Home prices have also been rising, with the median home price increasing 19 percent in April compared to a year earlier, CO reported. Last quarter, home values reached an all-time high median price of $357,900, forcing would-be homeowners into renting, Bloomberg reported.

The single-family home market boomed during the pandemic, especially in Sun Belt states like Florida, where inventory shrunk and median home sales prices skyrocketed. The sector hasn’t slowed down either, with investors pouring money into it. This summer, Toronto-based Tricon Residential purchased 18,000 single-family homes across the Sun Belt region in a $5 billion dollar deal this summer, adding to its already vast 25,000-unit portfolio, CO reported. 

The U.S. housing market may also be short of around 2 million single-family homes — potentially one of the reasons that single-family renters are seeing increased prices, though rent increases are more concentrated in the Southwest rather than being evenly spread across the country. As a result, more people might migrate to less-dense and lower-cost areas, Bloomberg reported. 

It’s possible some companies might follow the same logic and abandon expensive city offices for cheaper ones. State Street Corp.​​, the financial firm best known for commissioning the Fearless Girl statue in the Financial District, announced in May that it was leaving its two New York City offices in favor of a mix of coworking, work from home, and in-person work at the company’s New Jersey and Stamford, Conn., outposts.

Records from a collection

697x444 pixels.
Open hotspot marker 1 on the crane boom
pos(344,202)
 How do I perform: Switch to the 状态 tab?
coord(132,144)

INSTRUCTIONS =
- A) Write out the stretch of the housing market passage from "The single-family home" through "portfolio, CO reported.".
- B) Using the housing market passage, decide whether each statement agrees with it, answering yes or no and quoting the words that decide it: (i) Tricon Residential is based in Toronto. (ii) Rent increases are spread evenly across the country. (iii) State Street Corp. announced in May that it was leaving its two New York City offices.

TASK RESPONSES =
- A)
The single-family home market boomed during the pandemic, especially in Sun Belt states like Florida, where inventory shrunk and median home sales prices skyrocketed. The sector hasn’t slowed down either, with investors pouring money into it. This summer, Toronto-based Tricon Residential purchased 18,000 single-family homes across the Sun Belt region in a $5 billion dollar deal this summer, adding to its already vast 25,000-unit portfolio, CO reported.

- B)
(i) Yes: "Toronto-based Tricon Residential"
(ii) No: "rent increases are more concentrated in the Southwest rather than being evenly spread across the country"
(iii) Yes: "announced in May that it was leaving its two New York City offices"